Taxi Driver comme vous ne l’avez jamais lu
On s’offre Travis Bickle dans le Gift shop du grand mix (16h chaque jour), ou plutôt ses pensées.
Qui est cinéphile attentif se souviendra de ces rares scènes du film de Scorsese dans lesquelles Travis note frénétiquement des choses dans un carnet. Ce carnet, c’est le roman Taxi Driver du poète Richard Elman, traduit pour la 1ere fois en France par Claro et sorti aux éditions Inculte.
Le héros tout en crête de Taxi Driver a de drôles de pensées, des songes éveillés qui tournent et virent, s’enchevêtrent et se croisent dans sa tête comme les rues nocturnes qu’il parcourt, défoncé au reds au volant de son taxi. Ce sont les rues d’un new York infernal, projection urbaine de ses folies héritées du Vietnam, cité fantasmagorique et cloaque où prennent vie des démons à forme humaine.

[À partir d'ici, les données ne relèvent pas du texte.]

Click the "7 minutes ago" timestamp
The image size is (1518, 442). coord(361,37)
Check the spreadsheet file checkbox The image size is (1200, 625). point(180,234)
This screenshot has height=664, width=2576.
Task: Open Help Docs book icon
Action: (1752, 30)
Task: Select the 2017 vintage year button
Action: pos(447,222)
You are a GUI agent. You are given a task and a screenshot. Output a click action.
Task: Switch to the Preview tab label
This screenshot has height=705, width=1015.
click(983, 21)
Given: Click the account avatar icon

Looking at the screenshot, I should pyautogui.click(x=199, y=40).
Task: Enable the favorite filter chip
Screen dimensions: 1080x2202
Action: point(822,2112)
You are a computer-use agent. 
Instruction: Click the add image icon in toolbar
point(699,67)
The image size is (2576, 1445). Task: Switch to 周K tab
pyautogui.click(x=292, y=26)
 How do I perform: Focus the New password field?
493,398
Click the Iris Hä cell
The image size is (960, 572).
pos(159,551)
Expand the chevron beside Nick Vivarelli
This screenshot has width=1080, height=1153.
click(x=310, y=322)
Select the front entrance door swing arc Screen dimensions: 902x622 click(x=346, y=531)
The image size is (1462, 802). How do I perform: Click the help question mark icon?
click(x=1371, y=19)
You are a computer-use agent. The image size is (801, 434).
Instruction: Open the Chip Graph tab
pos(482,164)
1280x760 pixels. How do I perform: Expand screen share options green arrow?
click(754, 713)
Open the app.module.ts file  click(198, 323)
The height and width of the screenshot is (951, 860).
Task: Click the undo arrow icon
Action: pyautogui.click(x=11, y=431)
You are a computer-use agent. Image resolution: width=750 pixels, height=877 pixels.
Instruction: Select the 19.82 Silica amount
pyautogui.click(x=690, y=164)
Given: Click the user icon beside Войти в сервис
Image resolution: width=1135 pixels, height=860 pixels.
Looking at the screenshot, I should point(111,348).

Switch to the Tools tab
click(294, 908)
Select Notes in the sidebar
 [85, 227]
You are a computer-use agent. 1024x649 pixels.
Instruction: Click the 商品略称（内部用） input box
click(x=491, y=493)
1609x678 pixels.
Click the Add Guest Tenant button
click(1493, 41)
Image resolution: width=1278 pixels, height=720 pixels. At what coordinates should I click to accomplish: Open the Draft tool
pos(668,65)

Des pensées hachées, hantées, insomniaques, elliptiques et précises à la fois qui forment une poésie hallucinée, essence, sang et larmes de 174 pages à la genèse unique.
Le Poète Richard Elman a écrit le roman en parallèle de la rédaction du scénario de Paul Schrader en 1974. Ce n’est donc pas une adaptation mais une tangente, une autre rue plus obscure pour la même destination.
Le Taxi Driver qui se feuillette est un amas de choses et d’autres réparties en chapitre dont les titres anecdotiques – « Travis au travail », « Derrière le volant », « Travis s’organise », ne font que renforcer la poésie délirante du contenu.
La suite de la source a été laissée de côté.